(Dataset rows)
* Start *

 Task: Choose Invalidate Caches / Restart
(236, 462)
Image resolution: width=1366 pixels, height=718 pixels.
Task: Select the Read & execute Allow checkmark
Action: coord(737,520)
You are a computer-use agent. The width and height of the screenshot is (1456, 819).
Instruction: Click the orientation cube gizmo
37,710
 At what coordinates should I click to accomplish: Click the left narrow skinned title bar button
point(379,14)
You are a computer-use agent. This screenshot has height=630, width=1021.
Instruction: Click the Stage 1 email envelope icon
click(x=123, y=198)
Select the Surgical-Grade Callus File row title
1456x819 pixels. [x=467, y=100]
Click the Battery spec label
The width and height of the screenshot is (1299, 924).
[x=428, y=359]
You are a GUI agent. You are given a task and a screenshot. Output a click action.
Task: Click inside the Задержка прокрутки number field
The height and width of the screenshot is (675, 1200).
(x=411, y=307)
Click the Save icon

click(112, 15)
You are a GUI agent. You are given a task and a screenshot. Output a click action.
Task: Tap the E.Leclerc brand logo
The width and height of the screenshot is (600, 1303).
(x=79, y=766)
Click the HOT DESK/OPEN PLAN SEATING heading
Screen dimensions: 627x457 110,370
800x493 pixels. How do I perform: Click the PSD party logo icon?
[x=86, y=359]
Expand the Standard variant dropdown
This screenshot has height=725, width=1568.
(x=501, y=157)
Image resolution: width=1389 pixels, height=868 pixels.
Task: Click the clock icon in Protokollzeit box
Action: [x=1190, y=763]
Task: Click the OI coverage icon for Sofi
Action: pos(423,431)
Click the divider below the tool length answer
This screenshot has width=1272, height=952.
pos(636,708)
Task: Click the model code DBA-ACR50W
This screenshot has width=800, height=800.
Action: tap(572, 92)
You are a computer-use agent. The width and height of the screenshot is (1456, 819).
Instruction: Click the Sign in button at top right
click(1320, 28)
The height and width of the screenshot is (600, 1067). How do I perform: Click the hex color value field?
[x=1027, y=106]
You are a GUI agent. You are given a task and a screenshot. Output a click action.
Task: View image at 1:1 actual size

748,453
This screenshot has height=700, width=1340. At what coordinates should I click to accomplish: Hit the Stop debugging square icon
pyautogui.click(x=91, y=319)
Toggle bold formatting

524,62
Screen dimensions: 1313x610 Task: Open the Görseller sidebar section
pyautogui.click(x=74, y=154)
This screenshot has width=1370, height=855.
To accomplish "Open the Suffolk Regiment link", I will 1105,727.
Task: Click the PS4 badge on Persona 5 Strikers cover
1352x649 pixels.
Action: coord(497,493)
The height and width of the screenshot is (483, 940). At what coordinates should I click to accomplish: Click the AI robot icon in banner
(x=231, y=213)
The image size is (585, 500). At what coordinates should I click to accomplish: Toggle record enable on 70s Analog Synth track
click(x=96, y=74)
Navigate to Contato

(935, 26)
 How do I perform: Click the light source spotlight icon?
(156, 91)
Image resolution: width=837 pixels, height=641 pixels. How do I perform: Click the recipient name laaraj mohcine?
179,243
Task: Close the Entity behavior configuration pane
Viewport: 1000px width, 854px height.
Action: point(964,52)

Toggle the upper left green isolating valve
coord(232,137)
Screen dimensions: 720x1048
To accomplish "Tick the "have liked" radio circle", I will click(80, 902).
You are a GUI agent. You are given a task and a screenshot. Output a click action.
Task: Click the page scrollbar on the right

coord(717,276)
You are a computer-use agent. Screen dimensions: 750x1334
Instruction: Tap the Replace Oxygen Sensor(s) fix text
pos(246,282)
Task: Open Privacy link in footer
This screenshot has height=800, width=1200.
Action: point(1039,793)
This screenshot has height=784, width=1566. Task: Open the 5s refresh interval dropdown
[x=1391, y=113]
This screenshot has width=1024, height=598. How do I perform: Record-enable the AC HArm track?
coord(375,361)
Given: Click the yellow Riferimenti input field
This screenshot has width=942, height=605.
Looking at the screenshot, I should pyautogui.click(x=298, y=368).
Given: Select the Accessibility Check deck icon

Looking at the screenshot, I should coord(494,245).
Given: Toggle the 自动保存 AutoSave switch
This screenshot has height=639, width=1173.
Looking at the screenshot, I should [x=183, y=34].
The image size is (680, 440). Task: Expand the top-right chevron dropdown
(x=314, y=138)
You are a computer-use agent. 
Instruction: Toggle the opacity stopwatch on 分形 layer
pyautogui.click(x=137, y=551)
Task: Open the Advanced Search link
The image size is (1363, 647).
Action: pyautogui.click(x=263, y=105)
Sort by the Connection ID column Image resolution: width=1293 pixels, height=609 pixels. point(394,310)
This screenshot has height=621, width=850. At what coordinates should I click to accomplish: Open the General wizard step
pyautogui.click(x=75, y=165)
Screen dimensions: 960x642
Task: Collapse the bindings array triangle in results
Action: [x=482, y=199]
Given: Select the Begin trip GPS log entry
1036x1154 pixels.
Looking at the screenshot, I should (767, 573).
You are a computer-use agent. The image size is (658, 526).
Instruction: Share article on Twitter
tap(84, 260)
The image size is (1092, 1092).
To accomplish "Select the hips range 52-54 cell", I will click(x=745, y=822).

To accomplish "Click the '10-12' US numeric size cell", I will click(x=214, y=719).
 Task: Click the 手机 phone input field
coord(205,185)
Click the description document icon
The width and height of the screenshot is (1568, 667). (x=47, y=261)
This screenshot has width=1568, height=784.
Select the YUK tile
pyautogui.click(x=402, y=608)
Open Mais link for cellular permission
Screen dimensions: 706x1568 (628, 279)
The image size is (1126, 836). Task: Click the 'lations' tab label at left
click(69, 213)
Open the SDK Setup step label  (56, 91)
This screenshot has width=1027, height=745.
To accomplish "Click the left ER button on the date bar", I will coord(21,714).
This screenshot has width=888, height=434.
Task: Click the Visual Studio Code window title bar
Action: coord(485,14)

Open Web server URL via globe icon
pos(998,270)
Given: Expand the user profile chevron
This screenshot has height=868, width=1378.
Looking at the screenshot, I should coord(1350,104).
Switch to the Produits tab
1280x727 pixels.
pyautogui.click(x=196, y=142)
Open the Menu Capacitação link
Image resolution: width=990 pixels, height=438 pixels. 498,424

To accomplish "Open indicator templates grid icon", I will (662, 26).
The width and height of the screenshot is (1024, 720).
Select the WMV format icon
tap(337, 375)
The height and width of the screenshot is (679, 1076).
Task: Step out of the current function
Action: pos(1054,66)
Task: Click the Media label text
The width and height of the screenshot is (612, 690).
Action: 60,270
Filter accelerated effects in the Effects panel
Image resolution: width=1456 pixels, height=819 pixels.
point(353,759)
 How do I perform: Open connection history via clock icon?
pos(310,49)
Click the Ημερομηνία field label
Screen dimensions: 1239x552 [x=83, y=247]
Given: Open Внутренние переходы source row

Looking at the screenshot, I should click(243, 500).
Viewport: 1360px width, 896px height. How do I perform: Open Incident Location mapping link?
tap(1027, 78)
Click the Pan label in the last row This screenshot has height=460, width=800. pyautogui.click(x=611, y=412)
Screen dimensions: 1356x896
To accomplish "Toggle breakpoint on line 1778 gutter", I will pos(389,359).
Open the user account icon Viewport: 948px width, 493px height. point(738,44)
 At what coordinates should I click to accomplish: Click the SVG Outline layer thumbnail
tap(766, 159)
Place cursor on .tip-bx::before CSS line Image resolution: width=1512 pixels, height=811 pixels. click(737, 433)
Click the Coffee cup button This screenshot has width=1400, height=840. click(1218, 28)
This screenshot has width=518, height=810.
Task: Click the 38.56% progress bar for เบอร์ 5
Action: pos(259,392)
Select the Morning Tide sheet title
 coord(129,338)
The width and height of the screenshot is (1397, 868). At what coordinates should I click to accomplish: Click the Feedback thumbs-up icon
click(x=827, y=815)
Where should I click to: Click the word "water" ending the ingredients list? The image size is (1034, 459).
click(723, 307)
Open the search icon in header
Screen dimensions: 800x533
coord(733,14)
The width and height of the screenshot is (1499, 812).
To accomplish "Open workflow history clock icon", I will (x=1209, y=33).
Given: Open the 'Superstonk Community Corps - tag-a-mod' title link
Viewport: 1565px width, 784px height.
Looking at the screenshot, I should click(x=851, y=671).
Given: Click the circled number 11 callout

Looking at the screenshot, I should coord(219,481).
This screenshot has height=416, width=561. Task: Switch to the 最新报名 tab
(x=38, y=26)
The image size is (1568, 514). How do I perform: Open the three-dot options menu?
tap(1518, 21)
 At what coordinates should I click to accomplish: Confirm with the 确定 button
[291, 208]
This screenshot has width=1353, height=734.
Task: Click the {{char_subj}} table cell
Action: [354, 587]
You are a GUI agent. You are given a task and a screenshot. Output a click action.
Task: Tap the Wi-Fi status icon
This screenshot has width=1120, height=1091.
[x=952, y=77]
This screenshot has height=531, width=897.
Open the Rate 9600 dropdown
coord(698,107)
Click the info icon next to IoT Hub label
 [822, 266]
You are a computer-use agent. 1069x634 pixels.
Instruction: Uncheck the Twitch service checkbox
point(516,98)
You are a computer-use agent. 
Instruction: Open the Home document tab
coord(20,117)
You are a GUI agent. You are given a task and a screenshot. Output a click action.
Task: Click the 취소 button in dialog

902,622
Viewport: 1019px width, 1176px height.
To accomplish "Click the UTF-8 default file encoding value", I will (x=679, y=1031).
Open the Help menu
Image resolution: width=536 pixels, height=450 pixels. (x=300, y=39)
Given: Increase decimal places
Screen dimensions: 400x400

* End *

*What to work on*
Copy everything in the listing from the line containing "Screen dimensions: 1313x610" down to the line containing "coord(717,276)", both ends included, reproducing each line without changes.

*Expected output*
Screen dimensions: 1313x610 Task: Open the Görseller sidebar section
pyautogui.click(x=74, y=154)
This screenshot has width=1370, height=855.
To accomplish "Open the Suffolk Regiment link", I will 1105,727.
Task: Click the PS4 badge on Persona 5 Strikers cover
1352x649 pixels.
Action: coord(497,493)
The height and width of the screenshot is (483, 940). At what coordinates should I click to accomplish: Click the AI robot icon in banner
(x=231, y=213)
The image size is (585, 500). At what coordinates should I click to accomplish: Toggle record enable on 70s Analog Synth track
click(x=96, y=74)
Navigate to Contato

(935, 26)
 How do I perform: Click the light source spotlight icon?
(156, 91)
Image resolution: width=837 pixels, height=641 pixels. How do I perform: Click the recipient name laaraj mohcine?
179,243
Task: Close the Entity behavior configuration pane
Viewport: 1000px width, 854px height.
Action: point(964,52)

Toggle the upper left green isolating valve
coord(232,137)
Screen dimensions: 720x1048
To accomplish "Tick the "have liked" radio circle", I will click(80, 902).
You are a GUI agent. You are given a task and a screenshot. Output a click action.
Task: Click the page scrollbar on the right

coord(717,276)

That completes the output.